There are few things in baseball as elegant and exciting as a pitcher’s duel. Instead of battling with the foppy epee or inelegant pistol, though, duels in baseball are settled in only one manner: endurance, focus, and sustained excellence. Who will be the first person to blink? So much rides on each pitch; the tension grows with each out recorded.
Monday night’s game between the Tampa Bay Rays and Detroit Tigers was exactly that: a pitcher’s duel. It was a somewhat unexpected development, as both starters Alex Cobb and Phil Coke are young hurlers that are still getting their feet under them, but there’s no arguing with the results. Cobb and Coke dueled back and forth for the first six innings of play, with only Cobb showing a small chink in his armor.
Cobb allowed 8 hits and walked 2, which meant he had a few jams to escape out of, but he also struck out 7 betters, a new high for him in the majors. He showed real poise on the mound, and Joe Maddon praised him after the game, saying his changeup was “extraordinary” and he’s a pitcher cut from the same emotional-cloth as Jeremy Hellickson. But as the game crept into the late innings, the Tigers had a narrow one-run lead thanks to an RBI single from Victor Martinez in the fourth inning.
The Tigers got into trouble in the seventh inning, though, as Justin Ruggiano led off the inning with a single and B.J. Upton reached base on an error. With runners at second and third and one out, the Tigers walked Matt Joyce, bringing Casey Kotchman to the plate with a chance to break the game open for the Rays. Kotchman hit a flyball to rightfield, Ruggiano tagged at third base, and Magglio Ordonez’s throw to the plate was right on line; it looked like it was going to be a close play at the plate.
Ruggiano made an awkward slide, missing homeplate at first as he slid to avoid Avila’s tag, but he clearly got his foot back in there and touched home plate before being tagged. While home plate umpire John Tumpane initially called Ruggiano out, Joe Maddon challenged the play and the call was overruled as the video replays were clearly indisputable. The Rays later scored the go-ahead run in the eighth inning on a sacrifice fly by Ruggiano, making him the Rays’ MVP for the game.

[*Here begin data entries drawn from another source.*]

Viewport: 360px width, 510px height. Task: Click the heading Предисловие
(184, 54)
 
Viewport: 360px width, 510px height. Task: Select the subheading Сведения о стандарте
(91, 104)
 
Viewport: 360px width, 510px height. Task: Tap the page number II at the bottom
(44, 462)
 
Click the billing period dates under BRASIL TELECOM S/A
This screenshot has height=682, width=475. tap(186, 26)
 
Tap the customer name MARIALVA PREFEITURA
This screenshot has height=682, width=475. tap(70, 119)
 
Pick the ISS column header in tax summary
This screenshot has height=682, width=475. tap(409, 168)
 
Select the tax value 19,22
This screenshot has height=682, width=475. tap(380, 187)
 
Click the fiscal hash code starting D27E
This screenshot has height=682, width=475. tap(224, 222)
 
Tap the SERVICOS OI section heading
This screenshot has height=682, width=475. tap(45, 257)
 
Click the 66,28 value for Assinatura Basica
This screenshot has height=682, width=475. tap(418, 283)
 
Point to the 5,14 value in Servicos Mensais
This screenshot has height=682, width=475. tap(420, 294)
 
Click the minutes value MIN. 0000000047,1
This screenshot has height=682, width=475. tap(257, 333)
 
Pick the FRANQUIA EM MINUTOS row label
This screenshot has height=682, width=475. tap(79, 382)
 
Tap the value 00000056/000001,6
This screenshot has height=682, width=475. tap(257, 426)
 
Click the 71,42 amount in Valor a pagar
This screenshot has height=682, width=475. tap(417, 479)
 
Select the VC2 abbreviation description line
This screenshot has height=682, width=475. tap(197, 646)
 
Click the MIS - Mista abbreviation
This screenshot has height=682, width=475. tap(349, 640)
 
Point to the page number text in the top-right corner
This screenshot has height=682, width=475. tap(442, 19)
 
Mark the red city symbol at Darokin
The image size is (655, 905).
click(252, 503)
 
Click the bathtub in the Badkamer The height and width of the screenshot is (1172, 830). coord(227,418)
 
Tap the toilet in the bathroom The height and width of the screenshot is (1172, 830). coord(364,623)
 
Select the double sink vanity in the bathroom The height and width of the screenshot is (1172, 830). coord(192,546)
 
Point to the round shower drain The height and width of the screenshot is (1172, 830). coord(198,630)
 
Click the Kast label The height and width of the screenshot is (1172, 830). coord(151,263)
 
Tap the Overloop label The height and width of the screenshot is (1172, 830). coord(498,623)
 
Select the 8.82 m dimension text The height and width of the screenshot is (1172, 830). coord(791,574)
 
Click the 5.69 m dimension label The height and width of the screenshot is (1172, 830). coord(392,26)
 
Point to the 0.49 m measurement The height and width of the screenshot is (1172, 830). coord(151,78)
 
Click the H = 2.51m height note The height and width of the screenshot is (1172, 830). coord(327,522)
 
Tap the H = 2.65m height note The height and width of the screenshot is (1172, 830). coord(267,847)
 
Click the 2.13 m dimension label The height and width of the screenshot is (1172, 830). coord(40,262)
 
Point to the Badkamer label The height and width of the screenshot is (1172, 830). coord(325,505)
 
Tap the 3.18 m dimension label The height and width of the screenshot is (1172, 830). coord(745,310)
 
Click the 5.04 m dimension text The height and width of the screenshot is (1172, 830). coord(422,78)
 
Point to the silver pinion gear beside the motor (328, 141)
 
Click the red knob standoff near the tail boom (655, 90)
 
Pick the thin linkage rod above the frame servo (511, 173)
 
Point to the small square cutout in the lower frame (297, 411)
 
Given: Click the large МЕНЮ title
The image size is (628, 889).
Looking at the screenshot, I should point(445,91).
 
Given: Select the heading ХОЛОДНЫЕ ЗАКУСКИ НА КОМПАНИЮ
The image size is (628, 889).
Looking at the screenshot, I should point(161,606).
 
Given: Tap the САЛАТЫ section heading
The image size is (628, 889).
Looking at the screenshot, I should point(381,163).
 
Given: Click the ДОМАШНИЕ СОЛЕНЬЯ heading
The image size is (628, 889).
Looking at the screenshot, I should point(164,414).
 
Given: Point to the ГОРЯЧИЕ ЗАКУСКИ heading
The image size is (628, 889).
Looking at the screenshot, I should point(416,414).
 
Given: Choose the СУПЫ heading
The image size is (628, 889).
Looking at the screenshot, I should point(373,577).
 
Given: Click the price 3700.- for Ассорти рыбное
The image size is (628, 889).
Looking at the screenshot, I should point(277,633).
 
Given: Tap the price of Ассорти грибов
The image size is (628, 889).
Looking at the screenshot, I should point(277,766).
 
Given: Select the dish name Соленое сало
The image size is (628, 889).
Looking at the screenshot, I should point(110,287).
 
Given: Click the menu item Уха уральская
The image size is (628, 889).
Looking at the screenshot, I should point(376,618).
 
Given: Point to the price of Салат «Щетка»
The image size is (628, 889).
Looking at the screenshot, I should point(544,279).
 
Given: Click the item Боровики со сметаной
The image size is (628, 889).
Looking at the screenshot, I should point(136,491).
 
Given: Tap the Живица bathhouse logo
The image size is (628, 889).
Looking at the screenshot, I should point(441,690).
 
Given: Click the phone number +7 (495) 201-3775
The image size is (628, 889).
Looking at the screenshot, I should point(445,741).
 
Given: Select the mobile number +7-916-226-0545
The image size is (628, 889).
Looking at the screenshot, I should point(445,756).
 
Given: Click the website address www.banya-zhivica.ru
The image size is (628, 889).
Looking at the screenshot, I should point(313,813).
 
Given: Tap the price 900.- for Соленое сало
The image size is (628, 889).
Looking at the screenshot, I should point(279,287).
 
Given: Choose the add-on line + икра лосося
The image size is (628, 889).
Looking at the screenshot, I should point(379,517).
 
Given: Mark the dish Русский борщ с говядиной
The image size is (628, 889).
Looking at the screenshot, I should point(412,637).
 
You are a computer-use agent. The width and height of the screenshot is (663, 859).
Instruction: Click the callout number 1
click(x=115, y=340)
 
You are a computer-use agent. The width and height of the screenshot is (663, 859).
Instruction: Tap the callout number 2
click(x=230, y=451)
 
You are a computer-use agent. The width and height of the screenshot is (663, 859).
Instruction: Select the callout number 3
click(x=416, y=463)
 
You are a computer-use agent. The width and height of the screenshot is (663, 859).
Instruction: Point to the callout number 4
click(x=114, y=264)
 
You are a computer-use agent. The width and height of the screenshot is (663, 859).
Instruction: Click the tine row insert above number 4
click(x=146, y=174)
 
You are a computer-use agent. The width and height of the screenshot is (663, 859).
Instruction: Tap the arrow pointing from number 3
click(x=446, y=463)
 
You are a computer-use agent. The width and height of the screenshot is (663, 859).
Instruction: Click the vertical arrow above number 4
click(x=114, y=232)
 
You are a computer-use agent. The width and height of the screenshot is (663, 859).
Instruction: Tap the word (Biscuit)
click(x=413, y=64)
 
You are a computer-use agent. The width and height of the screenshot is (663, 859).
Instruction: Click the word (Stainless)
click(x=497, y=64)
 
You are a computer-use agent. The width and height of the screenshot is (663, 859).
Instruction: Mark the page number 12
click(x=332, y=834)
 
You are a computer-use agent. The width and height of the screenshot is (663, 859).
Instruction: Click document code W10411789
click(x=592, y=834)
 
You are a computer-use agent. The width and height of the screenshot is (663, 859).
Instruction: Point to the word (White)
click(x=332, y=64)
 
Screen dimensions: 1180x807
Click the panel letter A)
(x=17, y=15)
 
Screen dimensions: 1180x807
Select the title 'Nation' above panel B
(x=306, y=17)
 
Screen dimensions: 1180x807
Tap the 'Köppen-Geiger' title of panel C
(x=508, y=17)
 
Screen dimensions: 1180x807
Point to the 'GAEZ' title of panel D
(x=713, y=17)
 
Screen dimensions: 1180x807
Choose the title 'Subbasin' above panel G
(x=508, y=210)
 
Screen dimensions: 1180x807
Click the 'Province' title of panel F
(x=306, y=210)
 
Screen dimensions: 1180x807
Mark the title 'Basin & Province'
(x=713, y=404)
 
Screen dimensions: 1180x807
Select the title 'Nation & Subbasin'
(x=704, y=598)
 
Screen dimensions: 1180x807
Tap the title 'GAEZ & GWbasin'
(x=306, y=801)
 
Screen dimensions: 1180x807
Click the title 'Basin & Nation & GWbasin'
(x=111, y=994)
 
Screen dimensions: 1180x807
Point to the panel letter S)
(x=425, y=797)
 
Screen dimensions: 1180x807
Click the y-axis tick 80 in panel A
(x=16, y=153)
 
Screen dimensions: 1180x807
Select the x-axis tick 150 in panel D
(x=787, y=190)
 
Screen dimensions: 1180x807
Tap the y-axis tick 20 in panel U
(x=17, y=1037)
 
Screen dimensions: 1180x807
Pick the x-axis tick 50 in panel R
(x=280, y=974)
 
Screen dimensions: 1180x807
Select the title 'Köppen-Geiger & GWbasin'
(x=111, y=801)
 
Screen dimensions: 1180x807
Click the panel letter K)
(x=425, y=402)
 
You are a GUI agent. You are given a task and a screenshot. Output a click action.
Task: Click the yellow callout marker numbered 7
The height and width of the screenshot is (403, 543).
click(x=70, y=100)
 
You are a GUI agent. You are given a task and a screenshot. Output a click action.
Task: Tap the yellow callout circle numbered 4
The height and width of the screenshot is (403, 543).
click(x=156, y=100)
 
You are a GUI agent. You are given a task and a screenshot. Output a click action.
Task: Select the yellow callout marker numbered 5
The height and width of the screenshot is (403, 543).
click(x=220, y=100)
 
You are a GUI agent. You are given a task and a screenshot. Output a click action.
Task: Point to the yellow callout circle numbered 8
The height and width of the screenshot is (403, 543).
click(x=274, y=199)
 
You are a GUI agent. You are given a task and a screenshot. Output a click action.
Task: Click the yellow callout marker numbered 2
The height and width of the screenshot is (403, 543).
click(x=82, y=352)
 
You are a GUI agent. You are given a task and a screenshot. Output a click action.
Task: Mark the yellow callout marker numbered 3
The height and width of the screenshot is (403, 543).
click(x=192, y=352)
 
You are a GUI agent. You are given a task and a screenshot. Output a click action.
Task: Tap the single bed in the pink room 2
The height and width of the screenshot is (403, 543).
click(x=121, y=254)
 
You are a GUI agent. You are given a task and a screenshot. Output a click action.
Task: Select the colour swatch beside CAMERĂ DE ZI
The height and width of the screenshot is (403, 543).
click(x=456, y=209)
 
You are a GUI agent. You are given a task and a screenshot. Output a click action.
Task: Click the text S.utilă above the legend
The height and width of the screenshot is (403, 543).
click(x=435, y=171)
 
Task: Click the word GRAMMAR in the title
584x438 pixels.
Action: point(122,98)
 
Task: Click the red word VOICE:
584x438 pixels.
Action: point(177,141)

“Tonight’s one of those days I’m really glad we have instant replay in the game finally,” said Tumpane after the game, “I’d absolutely hate to have taken any attention away from the great action on the field tonight with a bad call — those pitchers deserved to have their performances talked about, not me. Instant replay has helped me do my job better, and for that, I’m thankful.”
Rays’ manager Joe Maddon also chimed in after the game, saying, “Having that pay overturned for us in the seventh — you simply can’t understate how important that is. We’re fighting for every win we can get here in the AL East, and we’re going to have our work cut out for us against the Red Sox tomorrow, so every win is especially important to us. You never know how close things may be at the end of the year, and you don’t want division races being decided by missed calls. You just don’t.”
As if to drive the point home, Maddon pointed to tonight’s AL East standings, noting that the Rays currently stand only 3.5 games behind the Red Sox and only one game behind the second-place Yankees. Without that call being overturned, the Rays would instead have been 4.5 games behind the Sox and two games behind the Yankees — quite the difference, even though it’s so early in the season.
“This is one of the best things about instant replay: it adds legitimacy to every game,” said Maddon, “If we were still in the pre-replay days and the umps hadn’t overturned that call, how would you expect fans to feel? They would have invested multiple hours of their evening in watching this game, but then final result would have turned out to be a sham. That’s not good for the teams involved, it’s not good for the fans, and it’s not good for baseball.”
Thank you a thousand times, MLB — you sure got this one right.
NOTE: This was written with my tongue firmly planted in my cheek, in case you missed that. The Rays lost the game 2-1, as Ruggiano was called out on the play and the Rays let the Tigers score in the bottom of the 10th inning. Frustrating, to say the least.